My goal is to integrate the following function: $$ \int_0^{\infty } x^a \exp \left(-\frac{c x^2+f x}{b}\right) \, dx $$ where, $a, b, c > 0$ and $a, b, c, f \in \mathbb{R}$.
Mathematica gives me the answer: $$ \frac{\left(\frac{c}{b}\right)^{-\frac{a}{2}} \left(-f \Gamma \left(1+\frac{a}{2}\right) \, _1F_1\left(1+\frac{a}{2};\frac{3}{2};\frac{f^2}{4 b c}\right)+b \sqrt{\frac{c}{b}} \Gamma \left(\frac{1+a}{2}\right) \, _1F_1\left(\frac{1+a}{2};\frac{1}{2};\frac{f^2}{4 b c}\right)\right)}{2 c} $$ but I don't understand how it obtains this result, or where Kummer's confluent hypergeometric $_1F_1$ comes from. I know some of the integral representations of $_1F_1$, but those range usually integrate from 0 to 1. Can anybody explain how Mathematica solves this? Thanks in advance!
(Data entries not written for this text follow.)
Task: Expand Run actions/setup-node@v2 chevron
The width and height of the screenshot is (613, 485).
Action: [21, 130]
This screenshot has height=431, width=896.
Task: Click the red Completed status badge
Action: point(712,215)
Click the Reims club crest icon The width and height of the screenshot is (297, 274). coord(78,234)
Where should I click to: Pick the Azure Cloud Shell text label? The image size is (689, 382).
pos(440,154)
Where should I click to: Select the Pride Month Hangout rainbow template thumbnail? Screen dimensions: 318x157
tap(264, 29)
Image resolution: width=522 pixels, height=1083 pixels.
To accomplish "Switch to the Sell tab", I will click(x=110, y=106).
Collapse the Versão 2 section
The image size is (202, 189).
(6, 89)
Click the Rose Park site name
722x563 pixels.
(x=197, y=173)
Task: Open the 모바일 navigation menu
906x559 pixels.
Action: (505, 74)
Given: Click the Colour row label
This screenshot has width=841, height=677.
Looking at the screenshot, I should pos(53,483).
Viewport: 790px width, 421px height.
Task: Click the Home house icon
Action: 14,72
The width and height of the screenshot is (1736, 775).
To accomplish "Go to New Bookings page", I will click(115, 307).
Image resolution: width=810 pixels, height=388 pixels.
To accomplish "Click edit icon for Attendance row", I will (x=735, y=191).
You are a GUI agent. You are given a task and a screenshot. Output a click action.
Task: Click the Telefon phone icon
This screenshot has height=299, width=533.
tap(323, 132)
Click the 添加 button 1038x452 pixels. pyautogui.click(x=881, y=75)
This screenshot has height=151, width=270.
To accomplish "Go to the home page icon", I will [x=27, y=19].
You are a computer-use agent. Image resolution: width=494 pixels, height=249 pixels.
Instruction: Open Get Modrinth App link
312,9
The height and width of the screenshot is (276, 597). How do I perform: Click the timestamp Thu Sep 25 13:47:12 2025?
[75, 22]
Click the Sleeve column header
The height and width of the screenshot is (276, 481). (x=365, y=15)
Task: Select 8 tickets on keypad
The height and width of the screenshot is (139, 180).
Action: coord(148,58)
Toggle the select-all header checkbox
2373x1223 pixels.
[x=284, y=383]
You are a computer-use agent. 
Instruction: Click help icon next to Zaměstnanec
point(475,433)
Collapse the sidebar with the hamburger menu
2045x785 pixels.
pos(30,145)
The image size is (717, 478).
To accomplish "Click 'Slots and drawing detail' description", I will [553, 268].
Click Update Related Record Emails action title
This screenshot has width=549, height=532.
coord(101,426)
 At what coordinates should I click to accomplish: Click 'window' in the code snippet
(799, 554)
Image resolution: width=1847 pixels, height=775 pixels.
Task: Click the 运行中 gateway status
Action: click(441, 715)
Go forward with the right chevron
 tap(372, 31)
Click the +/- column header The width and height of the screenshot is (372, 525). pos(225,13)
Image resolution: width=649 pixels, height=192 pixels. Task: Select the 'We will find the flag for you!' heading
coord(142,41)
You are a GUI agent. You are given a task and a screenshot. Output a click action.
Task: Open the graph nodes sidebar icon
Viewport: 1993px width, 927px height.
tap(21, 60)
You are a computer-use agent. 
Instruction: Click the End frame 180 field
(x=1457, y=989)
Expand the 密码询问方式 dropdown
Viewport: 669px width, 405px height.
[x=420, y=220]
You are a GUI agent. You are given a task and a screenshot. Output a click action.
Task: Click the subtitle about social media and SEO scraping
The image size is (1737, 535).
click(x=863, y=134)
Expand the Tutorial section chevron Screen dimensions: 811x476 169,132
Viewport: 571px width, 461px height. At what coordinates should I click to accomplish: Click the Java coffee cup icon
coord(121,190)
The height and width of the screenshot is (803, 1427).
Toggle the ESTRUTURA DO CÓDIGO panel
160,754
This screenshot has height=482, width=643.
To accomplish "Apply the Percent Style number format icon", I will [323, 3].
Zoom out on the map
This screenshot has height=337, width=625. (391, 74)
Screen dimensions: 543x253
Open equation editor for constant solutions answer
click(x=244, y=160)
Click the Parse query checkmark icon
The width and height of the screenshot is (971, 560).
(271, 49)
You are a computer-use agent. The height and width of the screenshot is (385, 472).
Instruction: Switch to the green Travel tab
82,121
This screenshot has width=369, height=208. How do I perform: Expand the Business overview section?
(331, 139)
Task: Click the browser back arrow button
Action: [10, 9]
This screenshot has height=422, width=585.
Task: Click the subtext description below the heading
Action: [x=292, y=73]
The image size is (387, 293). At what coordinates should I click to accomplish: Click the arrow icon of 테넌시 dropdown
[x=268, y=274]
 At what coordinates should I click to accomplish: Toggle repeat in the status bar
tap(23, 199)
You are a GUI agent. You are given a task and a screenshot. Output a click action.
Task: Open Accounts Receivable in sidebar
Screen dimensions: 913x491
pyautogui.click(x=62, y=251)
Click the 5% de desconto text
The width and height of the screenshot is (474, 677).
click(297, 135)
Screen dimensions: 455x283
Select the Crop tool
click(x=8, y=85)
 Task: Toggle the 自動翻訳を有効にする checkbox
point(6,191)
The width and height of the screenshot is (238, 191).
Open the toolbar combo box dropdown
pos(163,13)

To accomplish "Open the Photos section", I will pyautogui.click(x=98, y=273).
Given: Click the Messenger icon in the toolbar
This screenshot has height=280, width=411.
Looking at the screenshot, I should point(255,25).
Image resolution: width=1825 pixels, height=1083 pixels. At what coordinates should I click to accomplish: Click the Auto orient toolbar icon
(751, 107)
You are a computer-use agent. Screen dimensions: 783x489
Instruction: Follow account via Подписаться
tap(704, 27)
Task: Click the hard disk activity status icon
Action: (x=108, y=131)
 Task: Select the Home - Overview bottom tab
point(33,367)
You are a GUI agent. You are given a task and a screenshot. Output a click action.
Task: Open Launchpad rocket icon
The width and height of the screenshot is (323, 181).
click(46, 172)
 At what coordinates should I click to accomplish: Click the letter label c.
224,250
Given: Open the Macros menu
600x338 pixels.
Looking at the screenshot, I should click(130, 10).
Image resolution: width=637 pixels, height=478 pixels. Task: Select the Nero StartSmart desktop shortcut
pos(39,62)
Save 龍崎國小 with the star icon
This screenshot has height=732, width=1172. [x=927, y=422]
Let $I(a)$ denote your integral. Integration by parts gives $$ \begin{align*} I(a) & = -\int_{0}^{\infty} \frac{x^{a+1}}{a+1}(-\frac{2cx + f}{b})\exp(-\frac{cx^2 + fx}{b}) \\ & = \frac{2c}{b(a+1)}I(a+2) + \frac{f}{b(a+1)}I(a+1) \end{align*} $$ or, in other terms, $$ I(a+2) = - \frac{f}{2c} I(a+1) + \frac{b(a+1)}{2c}I(a) $$
I assume that Mathematica tries to solve this recurrence (computing $I(0)$ and $I(1)$ along the way) and ends up with hypergeometric functions because they satisfy many.